Thirty miles across the snow-covered beaver ponds and up through the Happy River Gorge to Puntilla Lake. Forty miles or so across windswept Rainy Pass and down the snakey Dalzell Creek from Puntilla to Rohn. Ninety miles through the snowless Post River country and the Farewell Burn to Nikolai.

When it is nice, when the sun is out and the weather only a few degrees below zero or even warmer, and the Alaska Range sprawls across the horizon in a spectacular display of Alpine beauty, it is very nice. And when it is not, well, the country can border on downright terrifying.

Some, maybe many, reading this will never have heard of the Invitational, let alone the people who compete in it. The human-powered race along the Iditarod Trail doesn't attract much attention in this country.

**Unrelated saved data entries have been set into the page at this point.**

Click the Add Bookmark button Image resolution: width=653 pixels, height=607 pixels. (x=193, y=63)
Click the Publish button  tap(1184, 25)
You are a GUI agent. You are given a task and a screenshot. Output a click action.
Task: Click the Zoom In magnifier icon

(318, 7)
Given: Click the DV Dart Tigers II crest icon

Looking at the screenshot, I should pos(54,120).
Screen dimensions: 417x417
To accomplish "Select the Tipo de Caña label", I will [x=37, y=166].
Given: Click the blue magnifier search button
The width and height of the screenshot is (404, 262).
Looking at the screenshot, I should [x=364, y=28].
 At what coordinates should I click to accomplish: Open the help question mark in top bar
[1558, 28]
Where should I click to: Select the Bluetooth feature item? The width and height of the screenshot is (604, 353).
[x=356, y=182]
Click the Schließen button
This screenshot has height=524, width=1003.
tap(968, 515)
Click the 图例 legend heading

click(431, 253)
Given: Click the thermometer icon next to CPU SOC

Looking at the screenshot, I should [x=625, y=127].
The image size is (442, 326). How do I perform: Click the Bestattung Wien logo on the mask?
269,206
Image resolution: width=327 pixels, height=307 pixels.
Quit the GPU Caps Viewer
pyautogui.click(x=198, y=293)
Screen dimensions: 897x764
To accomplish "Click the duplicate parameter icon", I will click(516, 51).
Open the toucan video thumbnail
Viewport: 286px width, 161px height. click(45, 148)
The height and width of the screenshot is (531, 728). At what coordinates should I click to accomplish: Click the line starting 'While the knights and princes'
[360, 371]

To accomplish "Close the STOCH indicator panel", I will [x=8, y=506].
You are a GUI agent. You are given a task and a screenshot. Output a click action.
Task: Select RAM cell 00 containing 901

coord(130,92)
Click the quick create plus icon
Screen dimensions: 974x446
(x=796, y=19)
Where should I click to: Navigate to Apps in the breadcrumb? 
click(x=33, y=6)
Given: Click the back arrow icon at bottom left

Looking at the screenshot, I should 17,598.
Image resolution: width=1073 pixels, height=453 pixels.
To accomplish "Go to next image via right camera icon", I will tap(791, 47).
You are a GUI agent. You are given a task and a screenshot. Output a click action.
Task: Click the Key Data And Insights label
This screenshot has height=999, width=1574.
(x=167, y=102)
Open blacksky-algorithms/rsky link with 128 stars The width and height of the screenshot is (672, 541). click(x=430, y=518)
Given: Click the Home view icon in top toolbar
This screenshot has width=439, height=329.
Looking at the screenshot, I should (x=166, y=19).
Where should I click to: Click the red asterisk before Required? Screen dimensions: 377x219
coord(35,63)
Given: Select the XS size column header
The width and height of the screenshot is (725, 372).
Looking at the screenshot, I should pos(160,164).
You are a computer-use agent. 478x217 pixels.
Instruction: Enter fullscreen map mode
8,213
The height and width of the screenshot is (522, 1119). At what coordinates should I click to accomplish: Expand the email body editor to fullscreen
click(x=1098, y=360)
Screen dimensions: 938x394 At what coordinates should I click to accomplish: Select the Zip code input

Some years there seem to be more Europeans entered than there are Americans. Some hike, a few ski, most bike. The bike has proven the best human-powered machine for travel on the snowmobile packed trails of Alaska, even if the cyclists do sometimes end up pushing almost as much as they ride.

The field for the race is limited to 50. Last year 29 competitors, a somewhat unusually large number, made it 350 miles north over the Alaska Range to McGrath. Six managed to push on to Nome. It took the fastest of them, homegrown cyclist Pete Basinger, 18 days 4 hours to reach the finish line.

There were no crowds to greet him. He won nothing. But he was happy. He had endured.

Since the Invitational took over for the failed Iditasport in 2000, only 30 people have made it all the way to Nome. One of them is Pennsylvania runner Tim Hewitt. Last year, he labored north for 24 days, six hours, jogging a bit here and there but mainly hiking on relentlessly. He said he'd never do it again.

And yet he is back this year.

"I have no idea what draws people back to (this) event," the 54-year-old confessed to a reporter for the Pittsburgh Tribune-Review earlier this month. "I guess the satisfaction of getting it done ... and anytime you accomplish something, you feel good afterwards."

Or at least you feel relieved, like when you emerge from a good horror flick after having the bejesus scared out of you.

"For whatever reason, I do like being out there and being challenged alone," he said. "I like to endure through that punishment, for whatever reason. Maybe because when you do get through it, it's just, 'wow.' "

He and the rest leave Knik Lake on Sunday. Wish them luck.